Finalement, les débuts de
Paradise Lost étaient timides. Lost Paradise n'avait rien de l'album conquérant capable d'établir une légende. En fait, c'est tout juste si l'on pouvait imaginer l'impact qu'allait avoir le groupe dans le futur. Mais bien vite,
Paradise Lost allait prouver qu'il méritait sa place dans ce renouveau du metal anglais et qu'avec
Anathema et
My Dying Bride, ils allaient former une hydre à trois têtes dont la morsure allait frapper le monde du metal, établissant durablement tout un pan du metal extrême actuel, à leur manière, sans même réellement savoir ce qu'ils faisaient. L'innocence de la jeunesse, des envies diverses nées de vieilles cassettes où chaque titre commençait immanquablement par un hurlement, ont fait de ces trois groupes une entité presque unique tant le début de carrière semble être une même et unique ligne.
Le groupe revient en 1991 avec ce Gothic. Et tout le monde de scander que
Paradise Lost vient de créer le metal gothique. Merci pour eux, ils ne s'attendaient pas à cela, mais c'est flatteur et grattez un peu plus à droite, merci. Si l'incursion d'un chant féminin sur quelques titres et certaines ambiances sombres suffisent à définir le gothique, alors ce disque en est, assurément. Mais si l'on se penche stricto sensu à la musique, ça coince dans tous les sens.
Paradise Lost n'a pas franchement changé son fusil d'épaule, il a juste évolué, il s'est drapé de nouvelles sonorités, plus affirmées que sur le premier opus et le rendu sonne toujours aussi death, les riffs et lourdeurs proche de
Black Sabbath renvoient toujours à l'univers doom déjà marqué.
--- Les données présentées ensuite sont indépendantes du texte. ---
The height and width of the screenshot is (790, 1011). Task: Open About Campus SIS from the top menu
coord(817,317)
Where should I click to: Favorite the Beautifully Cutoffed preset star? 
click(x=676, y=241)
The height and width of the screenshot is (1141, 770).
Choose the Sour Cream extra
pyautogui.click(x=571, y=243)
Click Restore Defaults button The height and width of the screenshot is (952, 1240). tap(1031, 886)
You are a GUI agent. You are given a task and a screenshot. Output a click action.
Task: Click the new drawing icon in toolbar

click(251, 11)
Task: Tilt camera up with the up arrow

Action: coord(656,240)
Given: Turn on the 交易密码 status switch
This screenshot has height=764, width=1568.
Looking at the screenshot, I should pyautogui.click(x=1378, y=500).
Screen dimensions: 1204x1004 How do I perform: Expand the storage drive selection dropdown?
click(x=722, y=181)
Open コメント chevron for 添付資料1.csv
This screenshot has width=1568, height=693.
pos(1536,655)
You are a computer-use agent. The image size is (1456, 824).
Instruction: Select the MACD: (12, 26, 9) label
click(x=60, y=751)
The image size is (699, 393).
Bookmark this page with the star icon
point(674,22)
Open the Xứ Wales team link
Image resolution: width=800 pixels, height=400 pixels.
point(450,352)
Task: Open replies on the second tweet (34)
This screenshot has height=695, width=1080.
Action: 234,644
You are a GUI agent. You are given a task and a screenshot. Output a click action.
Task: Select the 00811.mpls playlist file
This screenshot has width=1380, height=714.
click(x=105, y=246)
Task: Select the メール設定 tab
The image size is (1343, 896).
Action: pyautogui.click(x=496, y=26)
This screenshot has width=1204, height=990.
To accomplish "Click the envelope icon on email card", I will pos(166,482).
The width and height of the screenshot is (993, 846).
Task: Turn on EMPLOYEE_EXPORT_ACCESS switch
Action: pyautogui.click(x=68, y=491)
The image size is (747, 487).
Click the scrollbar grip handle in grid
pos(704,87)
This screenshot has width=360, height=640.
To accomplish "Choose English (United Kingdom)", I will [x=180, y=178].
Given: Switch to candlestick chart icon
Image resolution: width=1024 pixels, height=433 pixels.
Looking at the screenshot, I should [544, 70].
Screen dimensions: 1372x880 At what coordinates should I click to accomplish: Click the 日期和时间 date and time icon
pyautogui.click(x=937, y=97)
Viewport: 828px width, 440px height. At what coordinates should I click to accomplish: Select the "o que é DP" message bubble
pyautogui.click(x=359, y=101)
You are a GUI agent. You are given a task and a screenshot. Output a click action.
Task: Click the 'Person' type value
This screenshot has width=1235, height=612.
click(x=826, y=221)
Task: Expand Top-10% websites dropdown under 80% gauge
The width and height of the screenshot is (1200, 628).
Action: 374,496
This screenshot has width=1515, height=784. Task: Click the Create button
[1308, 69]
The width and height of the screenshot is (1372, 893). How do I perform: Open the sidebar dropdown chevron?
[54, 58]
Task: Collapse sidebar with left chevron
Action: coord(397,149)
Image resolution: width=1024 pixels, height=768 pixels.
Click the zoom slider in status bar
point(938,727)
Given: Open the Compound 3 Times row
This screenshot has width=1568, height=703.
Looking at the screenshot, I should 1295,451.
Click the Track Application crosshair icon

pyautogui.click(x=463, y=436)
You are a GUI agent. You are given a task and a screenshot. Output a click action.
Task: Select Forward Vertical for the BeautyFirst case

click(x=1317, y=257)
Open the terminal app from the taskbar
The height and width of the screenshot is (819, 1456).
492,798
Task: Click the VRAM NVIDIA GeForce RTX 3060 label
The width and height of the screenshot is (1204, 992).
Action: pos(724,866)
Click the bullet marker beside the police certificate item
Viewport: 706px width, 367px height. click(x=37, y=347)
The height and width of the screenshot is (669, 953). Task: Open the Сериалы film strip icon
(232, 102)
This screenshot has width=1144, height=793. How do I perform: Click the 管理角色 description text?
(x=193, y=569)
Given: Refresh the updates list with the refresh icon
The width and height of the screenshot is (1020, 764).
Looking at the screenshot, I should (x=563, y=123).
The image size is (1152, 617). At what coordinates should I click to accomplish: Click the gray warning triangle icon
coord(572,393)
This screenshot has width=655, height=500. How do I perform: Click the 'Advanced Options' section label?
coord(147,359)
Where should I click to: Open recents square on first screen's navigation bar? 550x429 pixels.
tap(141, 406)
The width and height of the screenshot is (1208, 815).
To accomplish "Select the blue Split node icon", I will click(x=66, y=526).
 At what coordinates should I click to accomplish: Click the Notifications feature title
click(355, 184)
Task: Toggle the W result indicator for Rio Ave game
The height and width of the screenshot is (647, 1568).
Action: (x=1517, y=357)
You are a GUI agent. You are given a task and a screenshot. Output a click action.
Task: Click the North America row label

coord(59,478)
Nick Holmes, déjà reconnaissable, navigue dans le guttural sans chercher à avoir un seul moment un chant clair. Le gothique n'est pas là. Le gothique peut même se sentir à l'étroit face à un tel disque qui ne cherche pas à creuser dans le moi, dans l'intimité de l'âme, qui se veut plus direct et foncièrement malsain dans la structure des morceaux. Cela est du à une production qui rend parfois la guitare aigrelette et pas franchement agréable.
Bien que court, l'album remet les pendules à l'heure. Après un départ un peu décevant,
Paradise Lost s'affirme dans son style, sans chercher à se révolutionner. Cela viendra un peu plus tard. Là, il semble découvrir ses capacités et commence à se défaire de ses complexes. Il ne cherche pas la rapidité, il ne cherche pas la virtuosité à tout pris. Les soli de
Greg Mackintosh sont plutôt pauvres, mais l'homme n'a jamais aimé cet exercice et n'y applique que parce que cela fait parti de la logique d'un morceau. Et encore une fois, ce terme de gothique vient chatouiller les oreilles. Gothique. Gothic. L'explication la plus logique serait à chercher du côté de l'extra-musical. Comme le nom du groupe qui fait référence au poème de Milton, Gothic rappelle toute la littérature anglaise du XIXème siècle, où les énigmes étaient au coeur de familles vivant dans des manoirs sinistres, où ça se bousculait à la sortie des caveaux. Et là, effectivement, on retrouve cette ambiance à la fois lourde, quelque peu feutrée par moment, comme sur le court
Desolate, troublant de noirceur et presque maladif.
Gothic est un disque plus varié que Lost Paradise, plus vivant aussi. Ce dernier se traînait tandis que celui-ci essaye d'être plus conquérant. Il n'est pas exempt de défauts, loin de là, la jeunesse des musiciens étant son plus grand ennemi face à l'ambition d'écriture affichée. Il manque toujours ce petit quelque chose qui manquera d'ailleurs également à Shades Of God, à savoir cette capacité à se centrer sur les morceaux plutôt que d'essayer de les gonfler en alourdissant l'écriture inutilement. Il manque de simplicité, de titre franchement directs et quand ils y arrivent, ils touchent de près l'excellence comme en témoigne
Eternal qui prend subtilement aux tripes.
Paradise Lost commence à trouver sa voix, même si ce n'est pas encore tout à fait ça. Pour l'instant, il ressemble toujours à une espèce de vilain petit canard qui agace à force de brouiller la donne du death metal anglais en y incorporant cette lenteur typiquement doom. Plus que le metal gothique, c'est certainement le monde du funeral doom qui doit le plus à
Paradise Lost et ses deux acolytes de label. Les bases sont là. Ne vous trompez pas de cible. Gothic est un album très sympa dans le fond, un peu moins dans la forme, mais malgré tout historique pour plus d'un titre.